Dr Kim is a well-educated woman who in any other environment would have been presented with so many great opportunities, however in the repressive country of North Korea her potential is never uncovered, what she can do is restricted by the regime. It begs the question, what would many of these people be able to do if they lived in another country? What would they have been able to contribute to the world, to society? All these citizens of North Korea will never be able to live a free life, they will never be able to show what they can do. When Dr Kim eventually defects and crosses the Tumen river into China, she comes across a bowl of rice at someone’s back door in a dog’s bowl and it hits her how poor North Korea was, that they were all lied to. “Up until that moment, a part of her had hoped that China would be just as poor as North Korea.
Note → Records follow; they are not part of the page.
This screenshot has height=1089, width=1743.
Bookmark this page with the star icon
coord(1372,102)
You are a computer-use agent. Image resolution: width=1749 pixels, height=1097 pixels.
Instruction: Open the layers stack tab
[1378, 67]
She still wanted to believe that her country was the best place in the world. The beliefs she had cherished for a lifetime would be vindicated. But now she couldn’t deny what was staring her plainly in the face: dogs in China ate better than doctors in North Korea.”  When she left North Korea she had every intention of returning, still believing that North Korea was wealthier than any other country. However, when she saw what it was like in China, she realised all that she had been taught, everything she lived by had been a lie.

All these characters have had their triumphs and unimaginable sufferings: all of them living in this oppressive country where they see people dying every day while they themselves are starving, watching their families die while they’re living in this repressive regime without a glimpse of freedom. But in this situation, they all experience triumphs, whether it’s managing to defect to South Korea, of their own personal triumphs such as Mi-ran’s relationship with Jun-sung, Mrs Song’s cookies, and the people who Dr Kim comforts and saves. Still today the citizens of North Korea are under this same regime, going through the same kind of experiences, there are people still starving, still many living in poverty. They are living under the rule of Kim Jong-un, the famine or ‘arduous march’ may be over but many people are still suffering. If nothing else this book teaches us not to let ourselves be controlled, by the government, by powerful leaders, to break free from what is expected of us. The people in North Korea show us the importance of freedom, of having a voice because “Our lives begin to end the day we become silent about things that matter.”

Join the conversation! 1 Comment

  1. Sarah, this is a very well-developed essay and you have included numerous textual examples to support your ideas. The key areas to strengthen in the limited amount of time provided this week are:
    1) Create additional paragraph breaks where you “shift focus”- your points are quite lengthy and strategic breaks could highlight important ideas and isolate others.
    2) Consider strengthening your final judgements slightly by adding how the characters’ experiences teach us valuable lessons. Look at the “aspects of dictatorship” handout and “breaking free”- this may assist you to form a greater understanding off how we, as the modern reader should be warned against manipulation and control.